◆ **SOURCE**
It was not only his apparent love for running that touched me, but the humility he demonstrated in the way he approached each and every one in our group to shake our hands and request to join us. Perhaps other athletes of his caliber, who have won a number of Diamond League races, would have just approached one athlete of his standard to make his request. He also decided to join the line from behind us as we continued our training.
Kipruto has been undefeated so far in all of this year’s IAAF Diamond races starting from Shanghai, to Eugene, to Oslo. Now all eyes are on him as he prepares to run this Thursday in Ostrava. The excitement is not so much on whether he is going to win it, but more on the time he is anticipated to run. He himself knows that Ostrava is a fast course. He has three records to attempt: The 8:02:55 meet record held by Kipsiele Koech, the 7:58:66 world junior record, and perhaps he may as well be able to add only seven seconds and 54 microseconds to his personal best time of 8:01:16 and smash Saif Shaheen’s world record of 7:53.63.
Looking at his performances in the last few months, then watching himthis Saturday doing his speed workouts at Mosoriot, all I can say is that he appears to be in great shape and if he is going to get good pace makers and a couple of fast runners to push him, then we may be bracing ourselves for very fast times in Ostrava.

◆ **TASK PROMPT**
Answer these from the text about Kipruto:
(a) In which cities has he won Diamond League races this year?
(b) Where did the writer watch him do speed workouts on Saturday?
(c) Who holds the world record he might try to break?
The items that follow come from a different source than the text above.

◆ **EXTRACTED RECORDS**
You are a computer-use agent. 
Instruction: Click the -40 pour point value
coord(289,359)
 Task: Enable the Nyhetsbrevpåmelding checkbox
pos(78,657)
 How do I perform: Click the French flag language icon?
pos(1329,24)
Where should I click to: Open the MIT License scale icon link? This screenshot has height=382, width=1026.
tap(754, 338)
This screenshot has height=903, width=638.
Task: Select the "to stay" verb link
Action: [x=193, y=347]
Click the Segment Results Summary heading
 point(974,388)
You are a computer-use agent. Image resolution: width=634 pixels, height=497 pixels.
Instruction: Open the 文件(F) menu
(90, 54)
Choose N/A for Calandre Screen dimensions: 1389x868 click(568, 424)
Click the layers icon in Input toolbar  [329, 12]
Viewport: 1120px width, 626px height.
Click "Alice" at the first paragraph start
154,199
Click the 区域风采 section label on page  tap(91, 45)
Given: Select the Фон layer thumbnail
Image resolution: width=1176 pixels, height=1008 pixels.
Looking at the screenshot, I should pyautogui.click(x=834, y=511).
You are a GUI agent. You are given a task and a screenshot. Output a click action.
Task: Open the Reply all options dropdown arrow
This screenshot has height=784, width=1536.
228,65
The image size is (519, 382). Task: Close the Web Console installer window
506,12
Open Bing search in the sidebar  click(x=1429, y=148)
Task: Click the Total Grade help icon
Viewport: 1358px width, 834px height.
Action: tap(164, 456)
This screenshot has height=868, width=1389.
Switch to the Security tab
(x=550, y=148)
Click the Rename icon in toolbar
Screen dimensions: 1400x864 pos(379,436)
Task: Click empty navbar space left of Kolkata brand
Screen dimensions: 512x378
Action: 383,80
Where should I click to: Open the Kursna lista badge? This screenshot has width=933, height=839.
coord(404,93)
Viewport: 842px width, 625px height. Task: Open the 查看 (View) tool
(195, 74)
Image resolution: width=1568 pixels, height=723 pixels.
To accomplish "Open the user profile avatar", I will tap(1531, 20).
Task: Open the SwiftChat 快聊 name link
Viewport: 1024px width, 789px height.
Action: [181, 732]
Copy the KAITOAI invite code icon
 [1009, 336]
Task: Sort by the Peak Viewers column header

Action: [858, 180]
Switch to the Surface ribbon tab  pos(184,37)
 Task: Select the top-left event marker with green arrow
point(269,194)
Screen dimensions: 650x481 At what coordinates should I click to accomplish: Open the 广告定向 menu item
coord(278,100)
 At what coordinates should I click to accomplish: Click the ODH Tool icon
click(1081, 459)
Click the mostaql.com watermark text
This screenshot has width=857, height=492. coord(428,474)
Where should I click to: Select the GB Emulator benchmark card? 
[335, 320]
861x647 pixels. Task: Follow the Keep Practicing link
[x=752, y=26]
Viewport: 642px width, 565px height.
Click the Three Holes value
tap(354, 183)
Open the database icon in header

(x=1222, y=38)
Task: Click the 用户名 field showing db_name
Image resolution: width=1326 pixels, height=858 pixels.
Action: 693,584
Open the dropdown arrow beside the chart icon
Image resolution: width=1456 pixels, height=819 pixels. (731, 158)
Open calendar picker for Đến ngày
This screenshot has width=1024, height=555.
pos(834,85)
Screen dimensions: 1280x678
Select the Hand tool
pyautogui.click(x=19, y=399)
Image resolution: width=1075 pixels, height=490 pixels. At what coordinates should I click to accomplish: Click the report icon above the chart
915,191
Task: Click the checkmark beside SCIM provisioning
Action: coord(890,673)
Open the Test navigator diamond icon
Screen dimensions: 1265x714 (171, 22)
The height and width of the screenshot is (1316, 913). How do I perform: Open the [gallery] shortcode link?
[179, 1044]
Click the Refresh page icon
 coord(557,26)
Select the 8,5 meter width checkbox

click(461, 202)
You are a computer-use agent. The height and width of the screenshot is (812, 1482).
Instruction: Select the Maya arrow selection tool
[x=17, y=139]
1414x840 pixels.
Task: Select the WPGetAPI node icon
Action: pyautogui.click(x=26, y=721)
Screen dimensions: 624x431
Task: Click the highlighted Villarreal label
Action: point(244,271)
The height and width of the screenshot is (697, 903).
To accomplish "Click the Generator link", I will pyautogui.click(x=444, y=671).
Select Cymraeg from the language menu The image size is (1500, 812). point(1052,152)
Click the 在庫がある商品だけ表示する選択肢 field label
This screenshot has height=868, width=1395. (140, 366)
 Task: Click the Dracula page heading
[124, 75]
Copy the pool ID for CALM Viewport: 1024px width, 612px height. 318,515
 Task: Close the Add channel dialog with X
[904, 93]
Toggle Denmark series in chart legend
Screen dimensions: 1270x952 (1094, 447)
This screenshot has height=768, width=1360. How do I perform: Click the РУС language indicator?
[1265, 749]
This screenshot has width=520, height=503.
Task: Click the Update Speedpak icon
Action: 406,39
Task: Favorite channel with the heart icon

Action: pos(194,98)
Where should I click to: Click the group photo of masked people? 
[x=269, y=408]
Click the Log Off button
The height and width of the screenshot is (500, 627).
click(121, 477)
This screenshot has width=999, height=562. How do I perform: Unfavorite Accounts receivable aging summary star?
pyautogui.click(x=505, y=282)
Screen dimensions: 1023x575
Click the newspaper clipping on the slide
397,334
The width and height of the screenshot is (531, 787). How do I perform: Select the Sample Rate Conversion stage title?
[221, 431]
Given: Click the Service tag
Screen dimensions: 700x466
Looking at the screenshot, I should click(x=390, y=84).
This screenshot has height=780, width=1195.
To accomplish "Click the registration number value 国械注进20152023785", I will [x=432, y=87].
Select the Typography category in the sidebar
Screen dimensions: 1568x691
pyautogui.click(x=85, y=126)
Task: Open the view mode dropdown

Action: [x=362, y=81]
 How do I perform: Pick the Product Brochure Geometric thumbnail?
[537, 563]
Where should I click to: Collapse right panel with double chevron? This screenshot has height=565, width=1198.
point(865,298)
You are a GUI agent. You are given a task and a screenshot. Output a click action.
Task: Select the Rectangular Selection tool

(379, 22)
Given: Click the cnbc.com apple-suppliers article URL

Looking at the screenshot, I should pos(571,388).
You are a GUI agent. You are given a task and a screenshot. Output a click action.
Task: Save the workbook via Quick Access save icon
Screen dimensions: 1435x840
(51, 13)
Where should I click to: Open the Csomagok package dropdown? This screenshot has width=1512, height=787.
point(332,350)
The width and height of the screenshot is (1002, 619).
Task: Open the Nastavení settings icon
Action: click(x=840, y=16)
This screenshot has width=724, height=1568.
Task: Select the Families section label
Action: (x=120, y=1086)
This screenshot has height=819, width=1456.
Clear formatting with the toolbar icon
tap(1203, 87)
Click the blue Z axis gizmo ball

◆ **OUTPUT BELOW**
(a) Shanghai, Eugene, and Oslo
(b) Mosoriot
(c) Saif Shaheen